## Given instruction
Switch "standard price" to "regular price" in the lines below, from the first line through the one containing "Looking at the", leaving everything else unchanged. Omit the pictures from your answer.

[Records for locating displayed items]

□ □ □ □ □ □ □

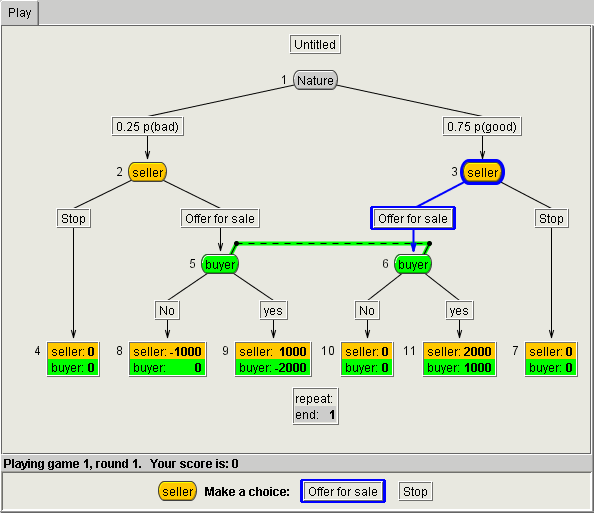594x513 pixels.
Task: Click buyer node number 6
Action: click(413, 264)
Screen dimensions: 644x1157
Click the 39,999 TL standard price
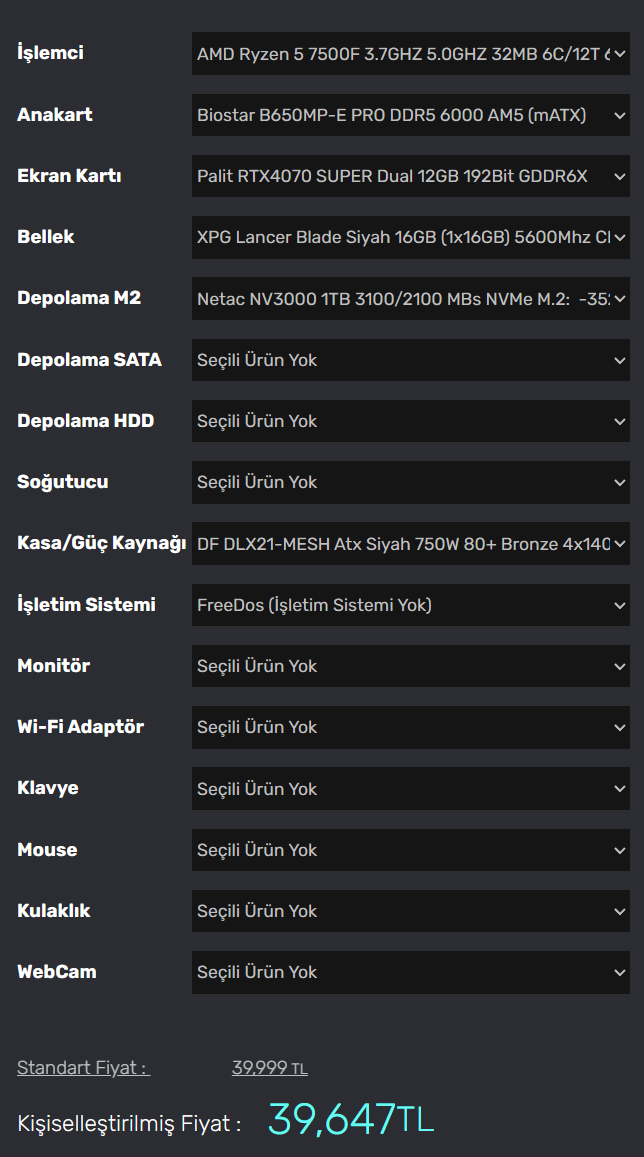(x=269, y=1068)
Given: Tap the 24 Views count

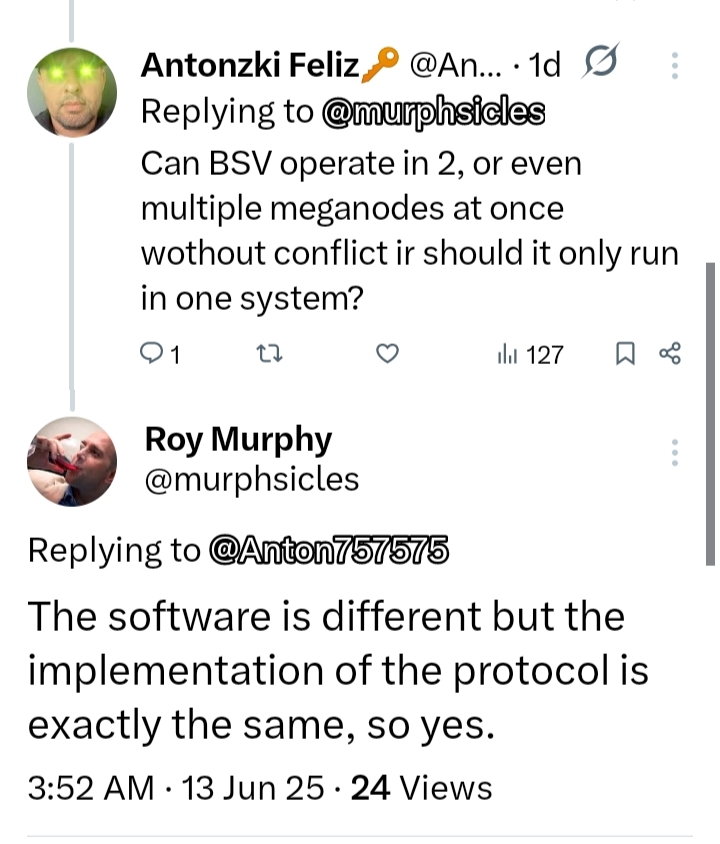Looking at the screenshot, I should [x=421, y=788].
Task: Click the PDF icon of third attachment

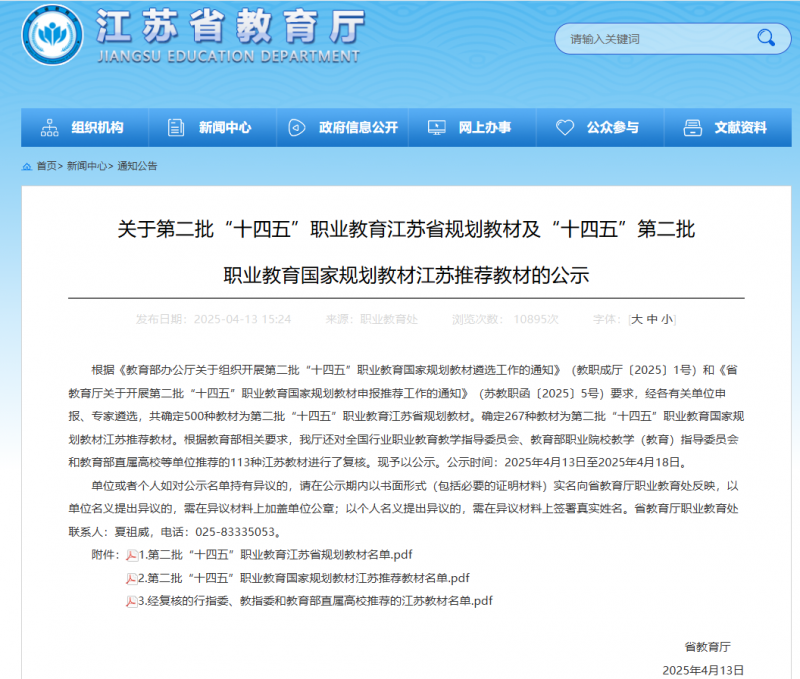Action: point(131,601)
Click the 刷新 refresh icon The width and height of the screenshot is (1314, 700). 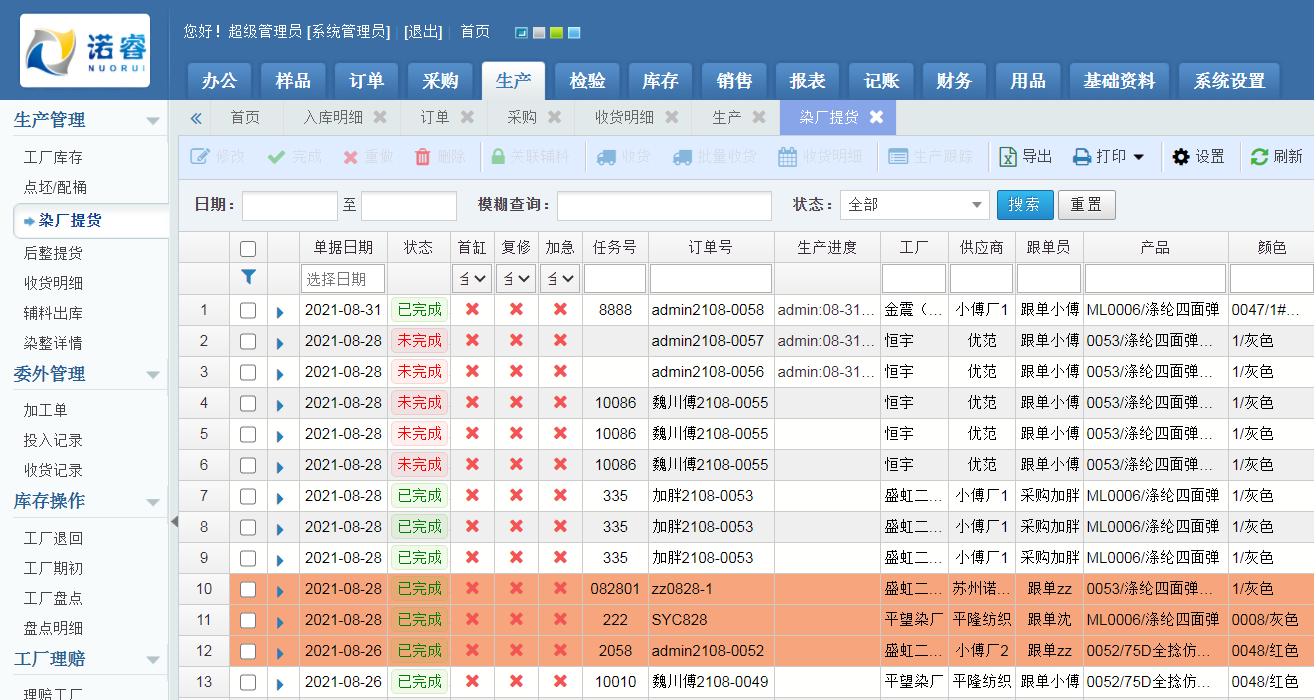[x=1259, y=157]
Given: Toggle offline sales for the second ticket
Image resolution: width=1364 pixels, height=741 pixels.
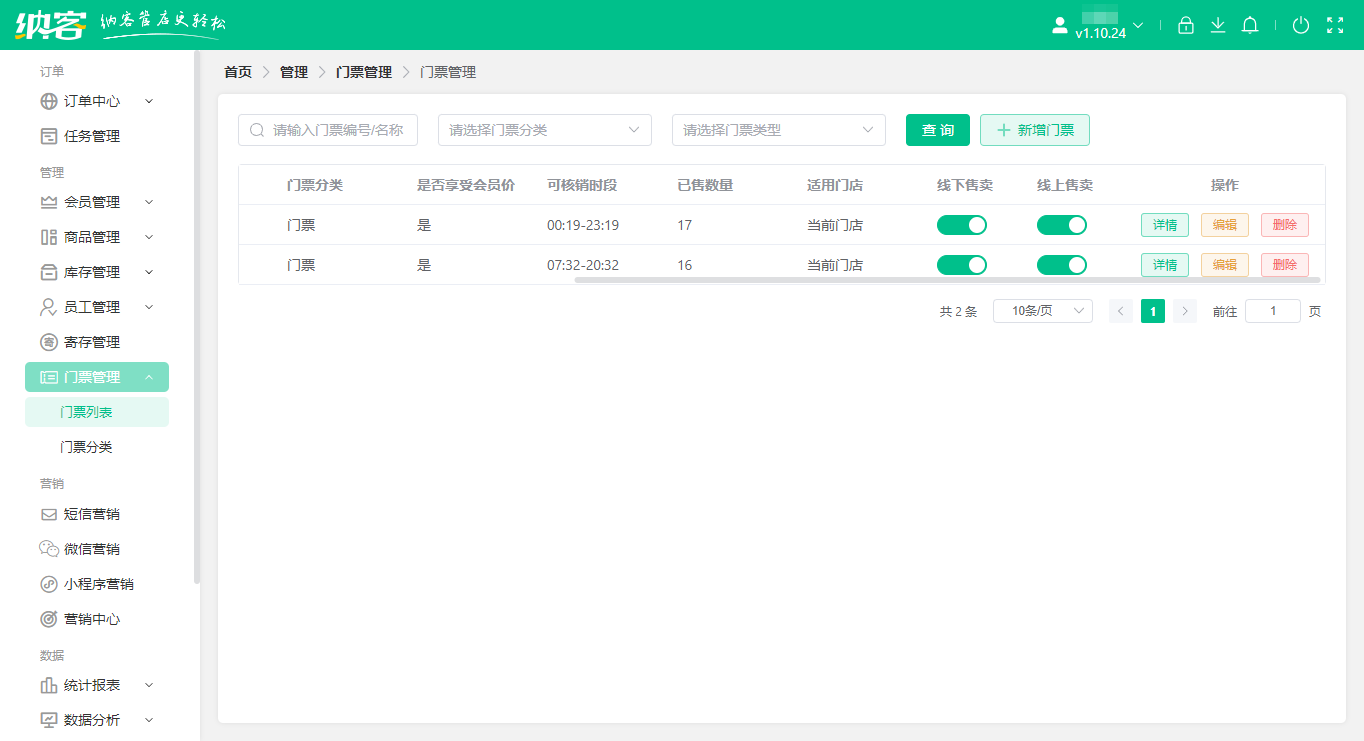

□ □ □ □ □ □ □

## Result for this exercise
594x513 pixels.
Task: Click buyer node number 6
Action: click(413, 264)
Screen dimensions: 644x1157
Click the 39,999 TL regular price
(x=269, y=1068)
Given: Tap the 24 Views count

Looking at the screenshot, I should [x=421, y=788].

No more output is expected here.